▶ **EXTRACTED TEXT**:
-------------------------

Friday, January 29, 2010

Relational Truths and... my cats.

((Houdini, the adorable black ball of fur. Blizzard, only his head is showing in the corner. This picture was taken when we first found them))

Ok, go with me on this one... I had an epiphany last night concerning our two cats. We have Blizzard, who is the super outgoing, curious, fearless cat. We also have Houdini, who is scared of everything, always on edge, never quick to trust, always an arms length away from anyone (most of the time).

Last night, as Blizzard climbed all over me and Houdini sat (much to my dismay) on the other end of the couch, it really got me thinking. Blizzard was being annoying (and usually is any time I sit anywhere) as he was desperately pining for my affection. Climbing all over me. My book. My computer. It's really irritating at times. Because of it, I hardly ever pet him. It just seems like he is always there. Houdini, on the other hand, it seems like I am always going after that cat. I travel into the cold basement to coax him out. I use a high, sweet voice to set him at ease. I purposely walk on the other side of the room so as not to startle him if he looks frazzled. Josh and I give him treats. We hold him and pet him. We approach him slowly, tenderly so he doesn't run away. We want to be near this stinkin' cat! and yet... he is so distant. Only recently has he finally started warming up to us.

So like I said, it got me thinking. This is a very typical scenario for relationships. For example, if you are a guy and there is a girl who is all over you, always around you, incessently talking to you and desperate for your attention... it is highly unlikely that romance will bud. However, if there is a girl who has mystery, who has kept you at a distance, who doesn't feel the need to flaunt herself and isn't desperate for your attention... she is almost irresistible. Playing "hard to get" is almost always a sure bet that attention will follow. Now in a marriage setting, I think playing hard to get isn't the best idea. Sure, maintain mystery... but don't play games. However, in dating and courtship, it's a sure way to get someone's interest.

Now please excuse me, I haven't seen Houdini all morning and I want to go find him...

(Blizzard, of course, is rubbing his head on the corner of my computer screen)

Monday, January 25, 2010

Things I'd like to do :-)

Dreaming makes winter everything better...
Here are a few of mine I've been mulling over the last week or so.

#1. I would like to acquire a tandem bike and ride around town all summer on it with Joshua:

((Wouldn't that be the cutest/dorkiest/funnest thing ever?!))

#2. I want to live in and raise my children in a house like this:

or this:

#3. I would like to learn calligraphy.
and to write letters and cards to my dear friends and family.
To tell them of my affections for them.
To remind them how deep the love I have for them really is.

#4. I want to write them using these:

#5. and I want them to be on bright and colorful cards
that immediately make the person receiving them feel warm and happy.
Like these:

#6. I would like to dress up more often.
Literally "dress" up. As in, wear an actual dress.
At least once a week.
(Unless it's a super cold week... Then I shall "pants, socks, and boots" up.)

Some of these are things I can start right now
(for example, the card writing and dressing up).
Some will have to wait.
It's fun to dream though, isn't it?

Sunday, January 24, 2010

A Chance To Die: "He knows about the boats."

Early in Amy's adult missionary life, she sailed the high seas to Japan. She learned the language, served, and ministered to the people there. It was a short season of her life, but helped to shape her future.

-------------------------

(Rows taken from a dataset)
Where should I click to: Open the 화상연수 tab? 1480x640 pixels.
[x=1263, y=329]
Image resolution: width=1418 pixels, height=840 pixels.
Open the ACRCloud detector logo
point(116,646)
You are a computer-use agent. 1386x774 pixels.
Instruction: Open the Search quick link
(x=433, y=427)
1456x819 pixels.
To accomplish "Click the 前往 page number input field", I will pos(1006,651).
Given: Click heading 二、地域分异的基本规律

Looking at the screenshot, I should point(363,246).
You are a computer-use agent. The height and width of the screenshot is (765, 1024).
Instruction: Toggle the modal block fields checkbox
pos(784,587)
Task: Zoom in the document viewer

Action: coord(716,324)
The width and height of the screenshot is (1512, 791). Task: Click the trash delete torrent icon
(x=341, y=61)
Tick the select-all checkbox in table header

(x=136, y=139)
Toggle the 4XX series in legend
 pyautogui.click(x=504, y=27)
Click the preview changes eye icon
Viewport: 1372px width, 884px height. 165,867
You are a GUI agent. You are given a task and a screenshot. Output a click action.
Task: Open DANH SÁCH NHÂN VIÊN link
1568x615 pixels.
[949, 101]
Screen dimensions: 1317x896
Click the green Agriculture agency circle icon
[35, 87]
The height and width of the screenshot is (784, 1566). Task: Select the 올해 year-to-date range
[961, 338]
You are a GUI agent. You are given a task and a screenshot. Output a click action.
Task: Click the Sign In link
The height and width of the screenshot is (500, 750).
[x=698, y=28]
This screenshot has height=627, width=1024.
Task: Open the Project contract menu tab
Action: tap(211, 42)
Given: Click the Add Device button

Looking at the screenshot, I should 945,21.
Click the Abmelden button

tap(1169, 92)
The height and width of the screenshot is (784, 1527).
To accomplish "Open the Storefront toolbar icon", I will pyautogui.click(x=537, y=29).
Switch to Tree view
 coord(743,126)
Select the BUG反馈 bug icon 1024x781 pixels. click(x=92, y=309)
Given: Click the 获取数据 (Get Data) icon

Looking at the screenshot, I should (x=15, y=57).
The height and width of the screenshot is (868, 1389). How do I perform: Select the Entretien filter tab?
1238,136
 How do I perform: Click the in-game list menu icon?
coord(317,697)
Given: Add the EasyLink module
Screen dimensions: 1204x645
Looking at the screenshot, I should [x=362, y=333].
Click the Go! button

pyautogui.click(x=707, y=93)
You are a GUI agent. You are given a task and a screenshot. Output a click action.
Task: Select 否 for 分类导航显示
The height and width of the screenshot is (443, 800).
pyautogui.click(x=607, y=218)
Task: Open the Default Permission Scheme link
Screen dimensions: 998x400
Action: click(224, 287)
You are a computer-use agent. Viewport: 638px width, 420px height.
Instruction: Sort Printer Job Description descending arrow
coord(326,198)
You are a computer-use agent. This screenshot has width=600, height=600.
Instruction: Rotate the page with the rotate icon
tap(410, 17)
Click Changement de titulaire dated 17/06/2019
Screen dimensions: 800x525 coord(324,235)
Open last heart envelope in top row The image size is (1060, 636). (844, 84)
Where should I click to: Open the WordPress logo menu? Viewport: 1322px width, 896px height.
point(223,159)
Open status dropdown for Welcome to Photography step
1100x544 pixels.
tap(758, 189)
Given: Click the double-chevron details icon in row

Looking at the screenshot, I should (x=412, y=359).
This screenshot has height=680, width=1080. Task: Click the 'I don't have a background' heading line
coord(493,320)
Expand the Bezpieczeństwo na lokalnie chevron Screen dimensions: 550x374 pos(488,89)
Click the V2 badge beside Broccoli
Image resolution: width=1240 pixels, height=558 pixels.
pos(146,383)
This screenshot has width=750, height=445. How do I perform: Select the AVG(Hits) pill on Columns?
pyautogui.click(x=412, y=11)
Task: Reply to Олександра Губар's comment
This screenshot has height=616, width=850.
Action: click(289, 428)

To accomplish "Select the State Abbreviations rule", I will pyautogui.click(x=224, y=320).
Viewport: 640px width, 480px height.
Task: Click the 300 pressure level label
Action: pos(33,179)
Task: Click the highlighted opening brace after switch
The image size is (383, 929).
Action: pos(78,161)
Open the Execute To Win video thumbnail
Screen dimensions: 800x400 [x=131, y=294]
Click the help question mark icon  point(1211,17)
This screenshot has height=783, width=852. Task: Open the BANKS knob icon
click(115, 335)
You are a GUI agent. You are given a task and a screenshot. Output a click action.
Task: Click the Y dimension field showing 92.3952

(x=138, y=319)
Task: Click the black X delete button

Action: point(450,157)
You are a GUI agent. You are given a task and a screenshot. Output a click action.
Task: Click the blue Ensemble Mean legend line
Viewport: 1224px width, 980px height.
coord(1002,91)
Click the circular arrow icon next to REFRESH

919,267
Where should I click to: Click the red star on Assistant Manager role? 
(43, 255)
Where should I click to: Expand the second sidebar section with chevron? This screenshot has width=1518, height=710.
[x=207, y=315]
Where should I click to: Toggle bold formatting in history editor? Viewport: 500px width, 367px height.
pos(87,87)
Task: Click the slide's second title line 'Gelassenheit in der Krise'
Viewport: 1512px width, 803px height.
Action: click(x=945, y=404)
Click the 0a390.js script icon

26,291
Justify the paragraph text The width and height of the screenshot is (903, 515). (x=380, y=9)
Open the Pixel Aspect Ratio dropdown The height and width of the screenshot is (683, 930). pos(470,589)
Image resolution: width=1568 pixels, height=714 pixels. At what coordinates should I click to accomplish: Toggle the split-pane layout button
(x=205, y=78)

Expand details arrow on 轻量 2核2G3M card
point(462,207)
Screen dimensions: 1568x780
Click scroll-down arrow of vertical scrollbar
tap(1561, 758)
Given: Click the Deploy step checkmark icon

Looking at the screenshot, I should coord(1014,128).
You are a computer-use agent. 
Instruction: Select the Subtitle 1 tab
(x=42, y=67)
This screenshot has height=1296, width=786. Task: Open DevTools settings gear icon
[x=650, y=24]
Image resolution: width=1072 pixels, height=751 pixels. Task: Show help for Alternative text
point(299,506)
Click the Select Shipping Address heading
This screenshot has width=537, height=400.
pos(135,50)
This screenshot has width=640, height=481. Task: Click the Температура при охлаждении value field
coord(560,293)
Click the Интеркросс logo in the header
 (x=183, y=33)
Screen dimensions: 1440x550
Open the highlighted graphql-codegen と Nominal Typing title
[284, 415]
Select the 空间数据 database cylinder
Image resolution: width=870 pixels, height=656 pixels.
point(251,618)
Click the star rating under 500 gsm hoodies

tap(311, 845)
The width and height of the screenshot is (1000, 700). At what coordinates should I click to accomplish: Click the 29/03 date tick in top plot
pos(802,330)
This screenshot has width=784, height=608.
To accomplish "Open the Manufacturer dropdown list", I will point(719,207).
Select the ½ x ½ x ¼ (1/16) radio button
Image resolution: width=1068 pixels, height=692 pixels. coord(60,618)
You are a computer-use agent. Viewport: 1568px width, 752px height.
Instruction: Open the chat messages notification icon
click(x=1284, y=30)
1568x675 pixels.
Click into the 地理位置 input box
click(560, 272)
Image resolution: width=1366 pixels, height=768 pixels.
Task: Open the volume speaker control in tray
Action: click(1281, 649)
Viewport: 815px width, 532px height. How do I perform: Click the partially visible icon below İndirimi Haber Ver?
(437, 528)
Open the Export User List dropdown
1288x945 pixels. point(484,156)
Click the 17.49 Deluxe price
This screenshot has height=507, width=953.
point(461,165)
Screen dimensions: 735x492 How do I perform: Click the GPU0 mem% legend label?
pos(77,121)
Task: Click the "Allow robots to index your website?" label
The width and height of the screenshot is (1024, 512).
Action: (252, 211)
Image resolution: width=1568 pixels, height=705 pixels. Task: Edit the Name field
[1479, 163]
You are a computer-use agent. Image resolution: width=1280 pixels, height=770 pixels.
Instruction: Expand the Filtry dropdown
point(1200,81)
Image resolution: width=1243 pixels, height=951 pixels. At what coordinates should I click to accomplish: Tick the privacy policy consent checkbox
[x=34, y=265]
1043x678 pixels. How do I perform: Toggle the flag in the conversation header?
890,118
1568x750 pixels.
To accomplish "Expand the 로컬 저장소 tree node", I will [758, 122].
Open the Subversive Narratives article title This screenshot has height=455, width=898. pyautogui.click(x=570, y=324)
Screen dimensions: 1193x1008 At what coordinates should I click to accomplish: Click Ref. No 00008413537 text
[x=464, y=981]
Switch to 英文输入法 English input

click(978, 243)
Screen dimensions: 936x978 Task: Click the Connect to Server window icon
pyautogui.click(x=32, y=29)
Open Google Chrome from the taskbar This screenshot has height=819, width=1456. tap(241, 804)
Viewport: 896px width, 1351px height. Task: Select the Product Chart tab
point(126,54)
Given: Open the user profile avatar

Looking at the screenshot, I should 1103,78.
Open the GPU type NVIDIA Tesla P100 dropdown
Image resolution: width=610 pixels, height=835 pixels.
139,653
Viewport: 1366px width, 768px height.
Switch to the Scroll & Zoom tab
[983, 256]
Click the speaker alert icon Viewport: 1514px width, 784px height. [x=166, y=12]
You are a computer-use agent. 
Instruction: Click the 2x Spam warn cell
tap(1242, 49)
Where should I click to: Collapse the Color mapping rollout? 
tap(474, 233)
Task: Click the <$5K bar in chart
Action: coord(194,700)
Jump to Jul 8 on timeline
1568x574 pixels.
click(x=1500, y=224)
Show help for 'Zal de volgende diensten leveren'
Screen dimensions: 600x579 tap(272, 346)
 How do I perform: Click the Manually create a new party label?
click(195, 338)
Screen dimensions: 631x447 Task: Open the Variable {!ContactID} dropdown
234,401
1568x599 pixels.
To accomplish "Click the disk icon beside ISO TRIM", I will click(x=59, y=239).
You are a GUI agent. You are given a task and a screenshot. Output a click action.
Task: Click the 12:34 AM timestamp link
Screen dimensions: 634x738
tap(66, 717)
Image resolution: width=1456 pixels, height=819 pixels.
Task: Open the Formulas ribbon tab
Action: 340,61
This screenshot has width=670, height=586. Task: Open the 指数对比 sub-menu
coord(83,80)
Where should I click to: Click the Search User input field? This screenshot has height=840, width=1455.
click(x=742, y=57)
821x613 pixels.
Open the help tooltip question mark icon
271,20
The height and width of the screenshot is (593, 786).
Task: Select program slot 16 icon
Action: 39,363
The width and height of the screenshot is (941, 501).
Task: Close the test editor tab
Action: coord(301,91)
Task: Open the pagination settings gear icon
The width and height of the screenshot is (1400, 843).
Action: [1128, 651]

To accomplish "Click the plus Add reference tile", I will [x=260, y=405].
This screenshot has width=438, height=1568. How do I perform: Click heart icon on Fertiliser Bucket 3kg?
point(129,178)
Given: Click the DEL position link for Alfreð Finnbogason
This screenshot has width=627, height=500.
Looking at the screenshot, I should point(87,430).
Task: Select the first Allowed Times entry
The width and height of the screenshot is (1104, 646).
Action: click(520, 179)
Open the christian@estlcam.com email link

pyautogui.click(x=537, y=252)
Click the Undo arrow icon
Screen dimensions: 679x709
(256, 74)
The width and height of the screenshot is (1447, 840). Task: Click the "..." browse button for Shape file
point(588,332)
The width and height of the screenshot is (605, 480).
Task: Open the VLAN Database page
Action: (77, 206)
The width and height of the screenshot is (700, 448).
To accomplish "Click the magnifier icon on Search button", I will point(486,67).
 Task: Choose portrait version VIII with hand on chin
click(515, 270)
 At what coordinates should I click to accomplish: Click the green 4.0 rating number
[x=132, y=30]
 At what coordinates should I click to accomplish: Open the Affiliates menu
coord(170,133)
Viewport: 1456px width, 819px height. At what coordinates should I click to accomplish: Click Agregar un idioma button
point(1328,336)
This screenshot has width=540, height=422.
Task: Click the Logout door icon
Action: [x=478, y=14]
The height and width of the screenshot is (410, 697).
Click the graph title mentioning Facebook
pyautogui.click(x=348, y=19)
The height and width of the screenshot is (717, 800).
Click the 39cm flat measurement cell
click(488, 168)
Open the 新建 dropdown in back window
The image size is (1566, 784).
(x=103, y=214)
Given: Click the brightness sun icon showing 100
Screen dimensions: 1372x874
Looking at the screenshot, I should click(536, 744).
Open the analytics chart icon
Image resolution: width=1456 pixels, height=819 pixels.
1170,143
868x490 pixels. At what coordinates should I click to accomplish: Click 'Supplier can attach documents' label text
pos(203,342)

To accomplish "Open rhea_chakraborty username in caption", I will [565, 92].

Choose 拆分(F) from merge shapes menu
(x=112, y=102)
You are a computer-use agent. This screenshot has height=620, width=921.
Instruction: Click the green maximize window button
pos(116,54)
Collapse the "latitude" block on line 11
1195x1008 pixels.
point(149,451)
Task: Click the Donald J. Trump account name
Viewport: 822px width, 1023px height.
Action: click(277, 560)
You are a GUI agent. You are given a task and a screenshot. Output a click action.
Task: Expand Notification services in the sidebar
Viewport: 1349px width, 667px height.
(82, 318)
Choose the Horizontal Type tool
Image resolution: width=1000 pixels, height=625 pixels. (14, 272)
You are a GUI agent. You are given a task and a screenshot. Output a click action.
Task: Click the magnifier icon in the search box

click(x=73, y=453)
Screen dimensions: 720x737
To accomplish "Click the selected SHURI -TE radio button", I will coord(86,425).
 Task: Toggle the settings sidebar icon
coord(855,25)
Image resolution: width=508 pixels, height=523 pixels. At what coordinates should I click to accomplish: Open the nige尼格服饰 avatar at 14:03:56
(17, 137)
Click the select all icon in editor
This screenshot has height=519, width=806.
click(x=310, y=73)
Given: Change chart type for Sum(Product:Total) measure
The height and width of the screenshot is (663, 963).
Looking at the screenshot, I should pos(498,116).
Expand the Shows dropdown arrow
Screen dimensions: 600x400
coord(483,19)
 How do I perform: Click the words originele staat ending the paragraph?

-------------------------

▶ **OBJECTIVE**: Copy out the stretch of the blog entries that begins with the words containing "((Wouldn't that be" and ends with "them really is.". The records are separate from the blog entries and have nothing to do with them.

▶ **SOLUTION FOR THIS TASK**:
((Wouldn't that be the cutest/dorkiest/funnest thing ever?!))

#2. I want to live in and raise my children in a house like this:

or this:

#3. I would like to learn calligraphy.
and to write letters and cards to my dear friends and family.
To tell them of my affections for them.
To remind them how deep the love I have for them really is.